相続したくない!土地や家などの負の遺産の対処法を解説
更新日:2024/11/01
遺産を相続したくない場合の対応
最もシンプルな方法は、相続放棄という手続きをとることです。
相続放棄を行うことで、あなたは初めから相続人でなかったことになります。
遺産分割協議の必要もなくなり、相続税の納付義務も負いません。当然、被相続人の債務をあなたが払う必要もなくなります。
その他に考えられる手段として、「相続分の譲渡」や「相続分の放棄」というものもあります。
相続分の譲渡
相続分の譲渡とは、自分の相続分を相続人や相続人以外の第三者に譲ることを言います。この譲渡は、有償・無償のどちらでもかまいません。
相続分を譲渡した後は、自己の相続分がなくなりますので遺産分割協議に参加する必要はなくなります。
相続放棄との違いは、相続人の地位が残るか否かという点です。
相続放棄は相続開始時点に遡って相続人の地位を失いますが、相続分の譲渡は、相続人の地位を前提としてその相続分(持分)を譲るため、相続人の地位に由来する法律問題を残します。
それが、相続債権者(被相続人に対して債権を有していた債権者)との関係です。相続分の譲渡が行われた場合、譲渡人と譲受人は、相続債権者に対して併存的債務引受を行ったとみるのが通常です。したがって、相続分の譲渡を行った譲渡人は、譲受人と連帯して、相続債権者に対して弁済を行う義務を負います。
相続分の放棄
相続分の放棄とは、相続人が自己の相続分を放棄することです。
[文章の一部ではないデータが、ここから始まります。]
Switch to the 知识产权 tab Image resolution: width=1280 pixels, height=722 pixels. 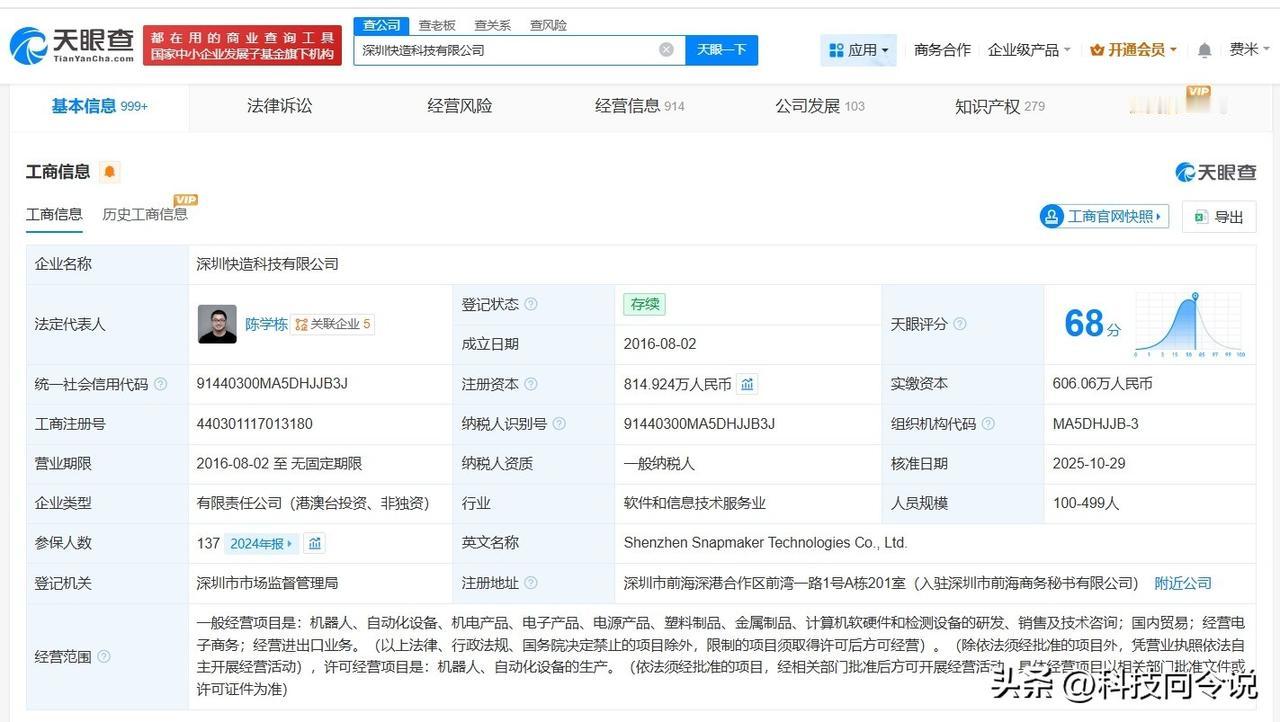click(x=998, y=106)
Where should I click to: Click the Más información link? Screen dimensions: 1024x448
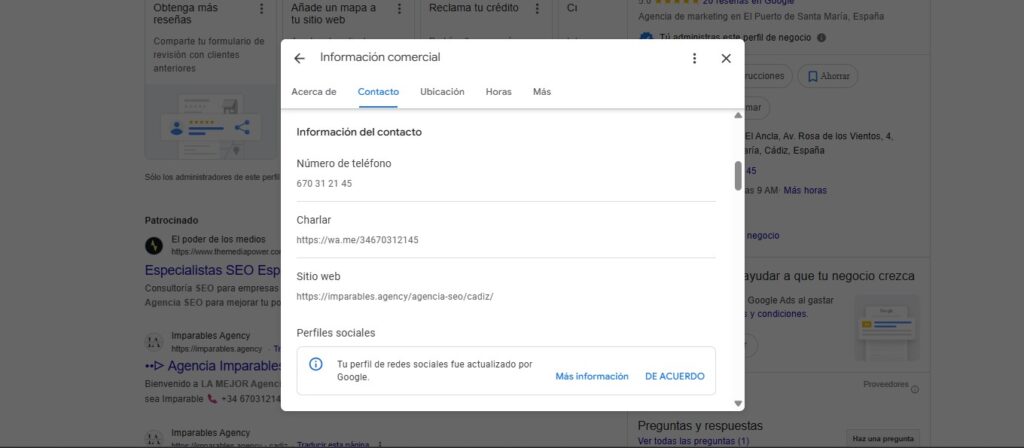(592, 376)
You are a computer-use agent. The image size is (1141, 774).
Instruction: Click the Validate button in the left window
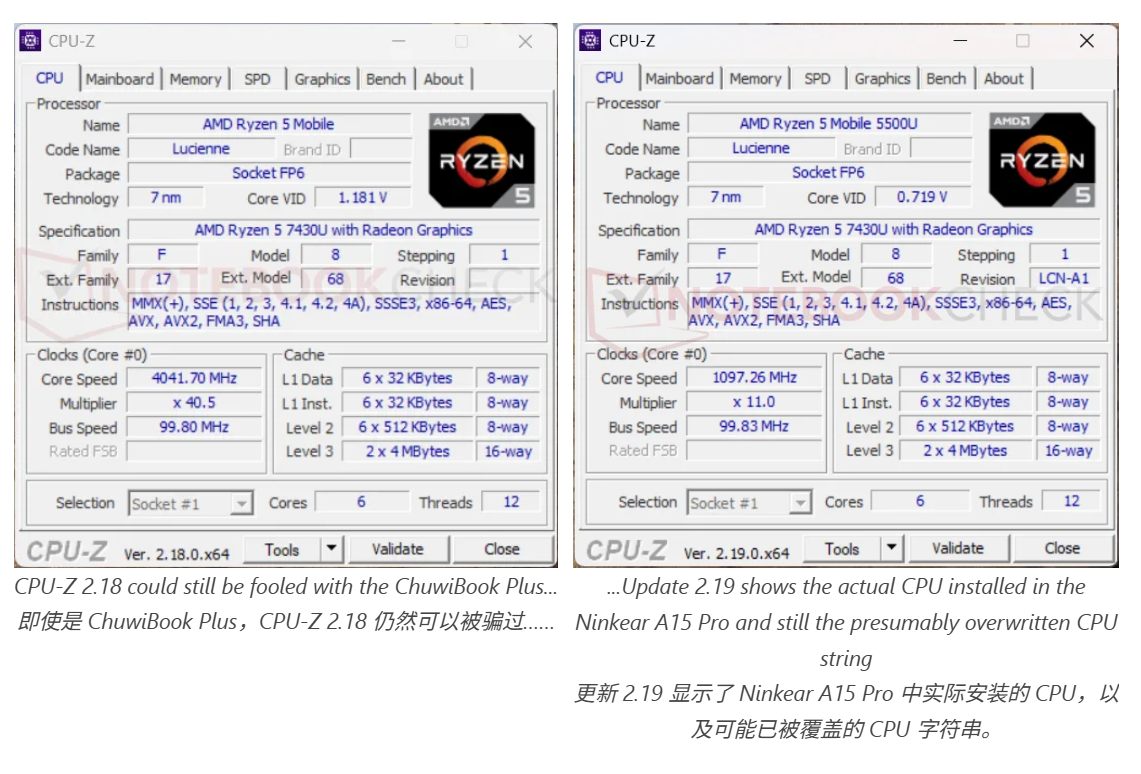click(x=400, y=548)
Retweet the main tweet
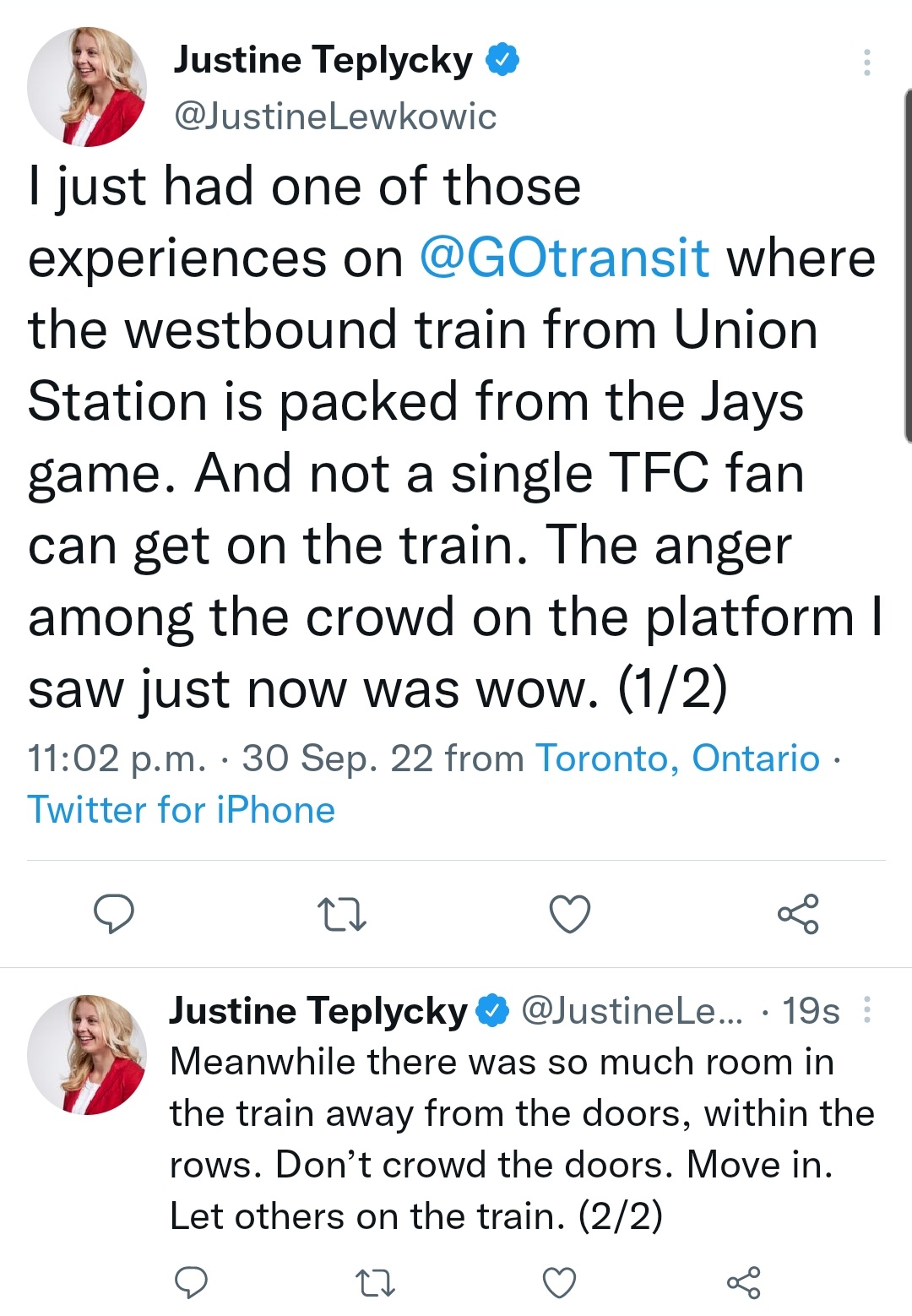 click(x=341, y=914)
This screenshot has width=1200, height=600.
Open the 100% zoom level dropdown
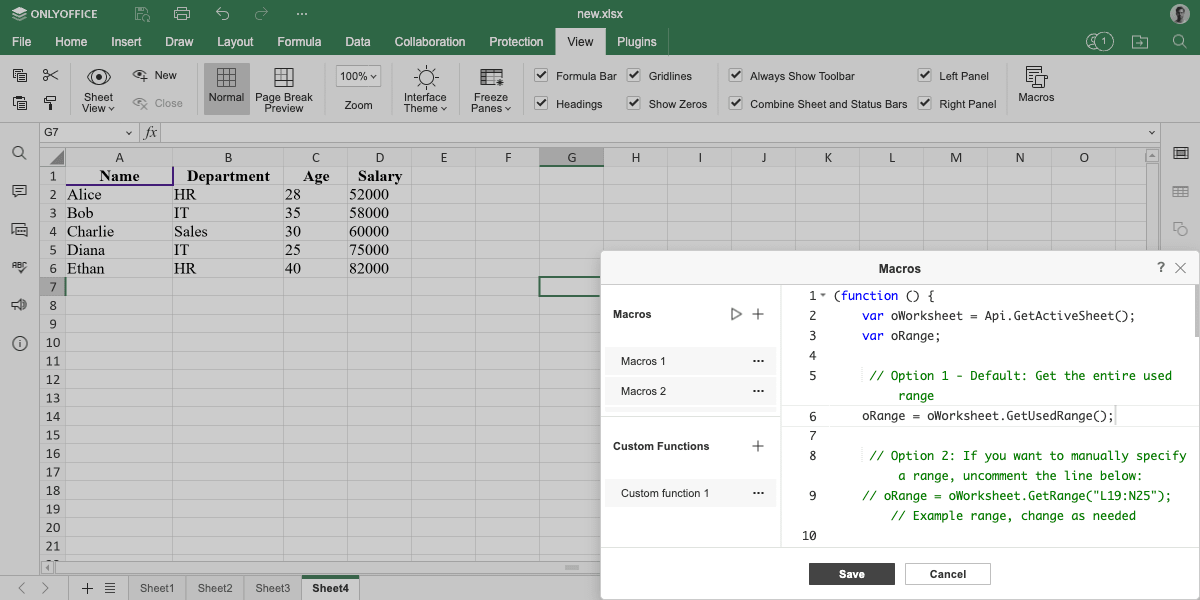(358, 76)
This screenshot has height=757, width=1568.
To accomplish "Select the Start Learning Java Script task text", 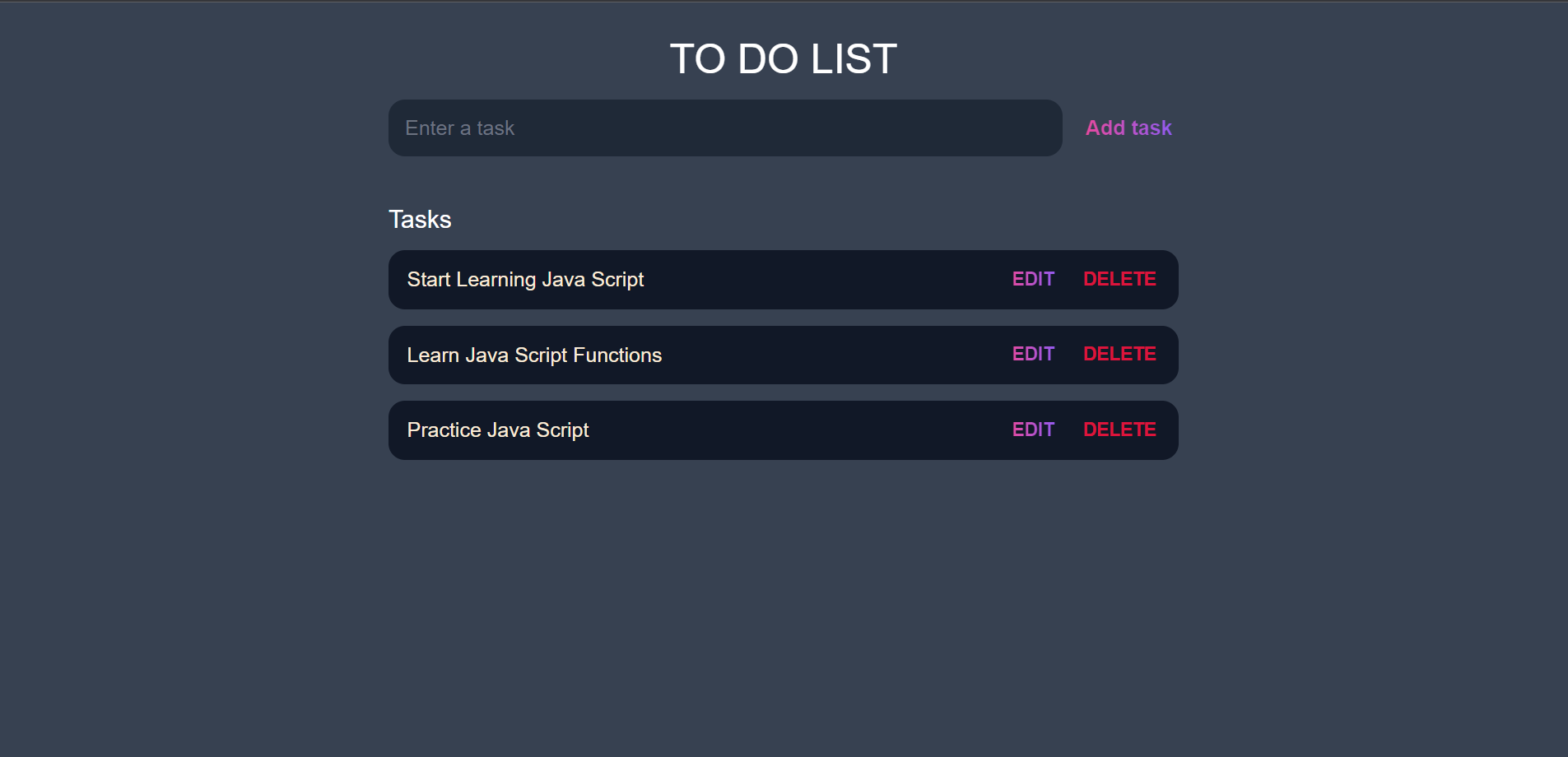I will [x=525, y=279].
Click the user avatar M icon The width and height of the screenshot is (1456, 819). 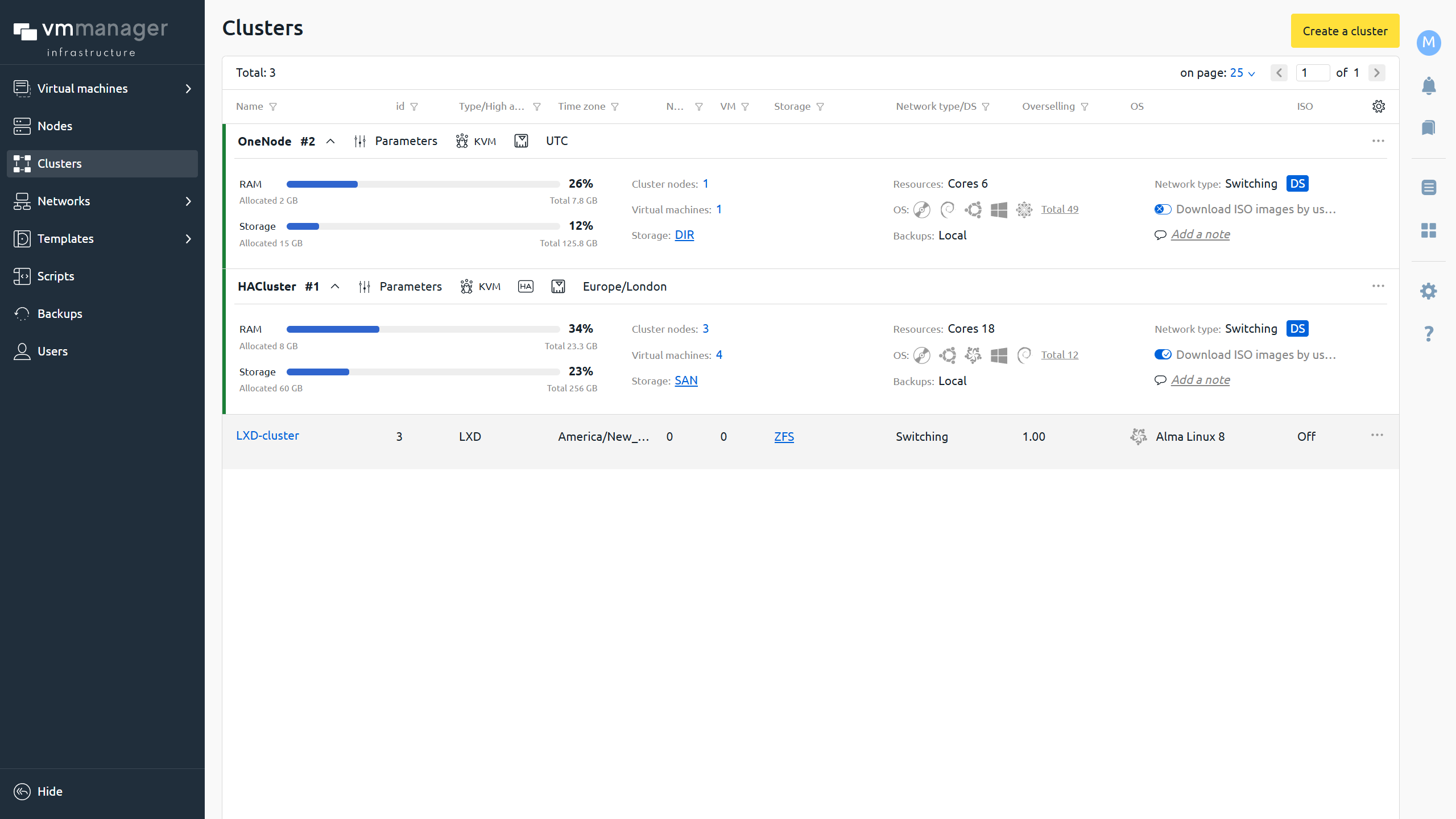[1428, 43]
相続放棄と名称が似ていますが、両者は、明確に異なる法律行為です。
先に述べたように相続放棄は、相続開始時に遡って相続人の地位を失うものですが、相続分の放棄は、あくまでも相続人の地位を前提として自らの相続分のみを放棄するものです。
したがって、上で説明した相続分の譲渡と同様、相続債権者に対する責任は依然として残ってしまいます。
なお、相続分の譲渡と相続分の放棄は、相続分を特定の第三者に譲渡するか放棄するかの違いです。
相続分の譲渡の場合、特定の第三者に自己の相続分をそのまま承継できますが、相続分の放棄の場合、放棄された相続分は法定相続分の割合に応じて他の相続人に再分配されます。
まとめ
これら3つの手段のうちどれを選択するかは遺産を相続したくない理由によるかと思いますが、もし、負の遺産(被相続人の借金など)を相続したくないという点にあるのであれば、相続放棄が最も妥当な選択になるかと思います。